Histoire de la Pomme

l'histoire des Asturies

La culture du pommier dans les Asturies est étroitement liée à l'histoire de cette région. En l'absence de témoignages antérieurs écrits, il existe des preuves de la présence de pommiers dans les Asturies avant l'invasion romaine, à travers les écrivains latins, la première référence historique remontant à l'époque de l'Asturien. Selon les dires d'Elviro Martinez, «le pommier était, par conséquent, entre le VIIIe et le Xe siècle  un arbre partie intégrante de notre paysage, un élément de nos maisons de campagne et une ressource irremplaçable dans le domaine alimentaire (...) Aux XIIe et XIIIe siècles, l'exploitation du pommier devient la plus grande richesse arboricole de la région." Le résultat de l'importance économique de cette activité est la régulation privée juridique dans les contrats de l'Administration qui percevait les fonds, une institution coutumière générale entre les XIe et XIVe siècles, impliquant le transfert de terres d'un individu à l'autre pour la plantation de pommiers.

Adam et eve

On peut penser à l'origine de l'est de la pomme, en raison de la curieuse tradition chrétienne qui associe ce fruit au premier péché d'Adam et Eve. On pense avoir montré dans des études antérieures l'origine de cette tradition, née à partir du IXe siècle et diffusée en Europe à partir du XVe siècle.

Les restes les plus anciens de la pomme, selon Herr, correspondent à la période la plus récente de l'Âge de Pierre, entre 8000 et 2500 ans avant Jésus-Christ, et selon Engel, des formes cultivées de la pomme apparaissent dans la période de Hallstatt, correspondant à la première période de l'Âge du Fer.
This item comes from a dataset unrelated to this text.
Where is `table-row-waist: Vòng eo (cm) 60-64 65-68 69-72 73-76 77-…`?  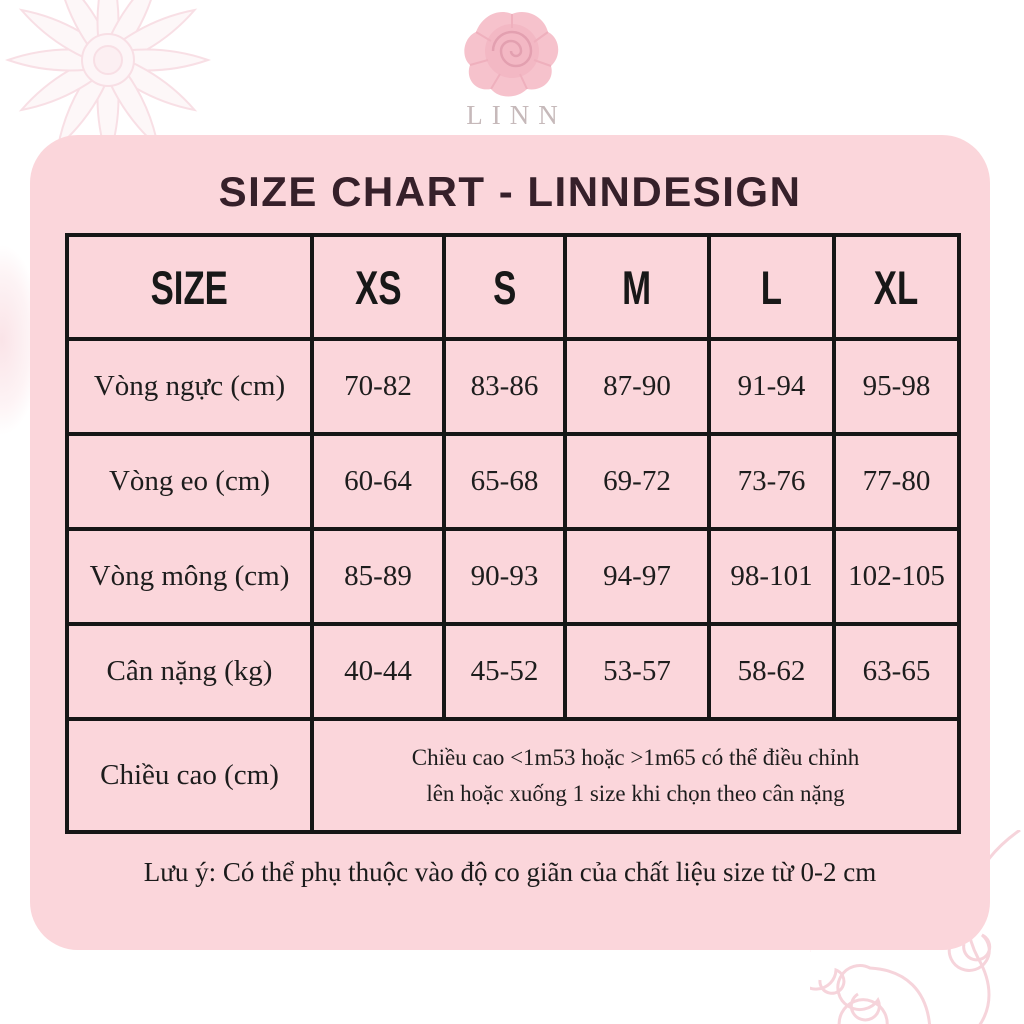 table-row-waist: Vòng eo (cm) 60-64 65-68 69-72 73-76 77-… is located at coordinates (513, 482).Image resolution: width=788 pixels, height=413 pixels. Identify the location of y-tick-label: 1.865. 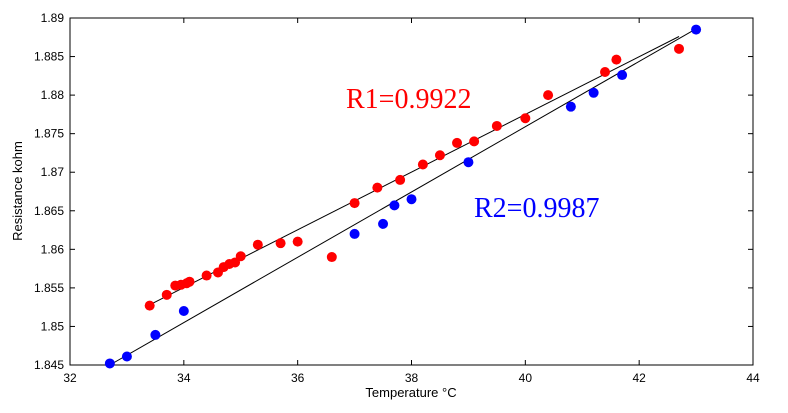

Les Latins appelaient la pomme "malum" et  "matianum malum" une espèce dédiée à Macio, journaliste gastronomique, écrivant des traités sur l'Agriculture et ami de César. Apicius, le célèbre gastronome romain de l'époque de Tibère, propose des recettes différentes de pommes dans son surprenant travail De re Coquinaria et Anthime, médecin du VIe siècle, dit dans son Epístola De Observatione Ciborum  (Lettre sur le régime des aliments) que les pommes et les poires, ainsi que d'autres fruits, ne sont salutaires que s'ils ont mûris au soleil.

Quand la pomme est-elle arrivée aux Asturies? Il n'y a pas de réponse certaine à cette question. Nous savons qu'elle était cultivée et appréciée comme une source de richesse au VIIIe siècle, comme l'indique le document datant du 25 novembre 781, signé par les pères bénédictins Fromestano, Maximo et ses moines, qui ont fondé le monastère Saint-Vincent Oviedo. Un autre document intéressant est un testament de Fakilo, qui date de l'année 793 ou 803, et raconte comment le testateur fait don d'un cinquième de sa fortune au monastère Santa Maria de Libardón (Colunga).

De Re Coquinaria d'Apicius

Il est possible que la culture arabe, liée à l'histoire espagnole depuis le VIIIe siècle et manifestée dans toute sa splendeur jusqu'au XIIIe siècle, ait eu une influence sur l'expansion de la pomiculture dans notre pays, en se basant plutôt sur le caractère médicinal de ce fruit. 

Depuis le XIIe siècle, existaient aux Asturies les contrats appelés "mampostería ou mampostura", une formule juridique qui liait les propriétaires terriens aux colons, par l'intermédiaire desquels le propriétaire d'une terre faisait à un autre, un contrat pour qu'il défriche et plante des pommiers. Ainsi, selon des documents dans les Archives de San Pelayo d'Oviedo, les religieuses de San Bartolomé de Nava ont fait recouvrir leurs grands domaines de Villaviciosa et de Colunga de vergers. 

Le XVIIIe siècle est la référence historique de l'étendue de vergers de pommiers à cidre aux Asturies. Cela s'est reflété dans les écrits de Francisco de Paula y Caveda et de Thomas López, qui en 1772 a réalisé un travail de cartographie, réunissant des données sur les principales productions agricoles.

Pendant les XIXe et XXe siècles, les efforts se sont portés sur l'amélioration des cultures dans leur ensemble, du choix des sols appropriés à l'utilisation des engrais, des fongicides et des insecticides, grâce à des améliorations dans les techniques de greffage et de taille.

Avec la mise en service de l'A.O.P. Cidre des Asturies, les cultures de pommes obtiennent  une identité, une valeur ajoutée et  se garantissent l'avenir d'un secteur économique qui s'adapte aux temps modernes.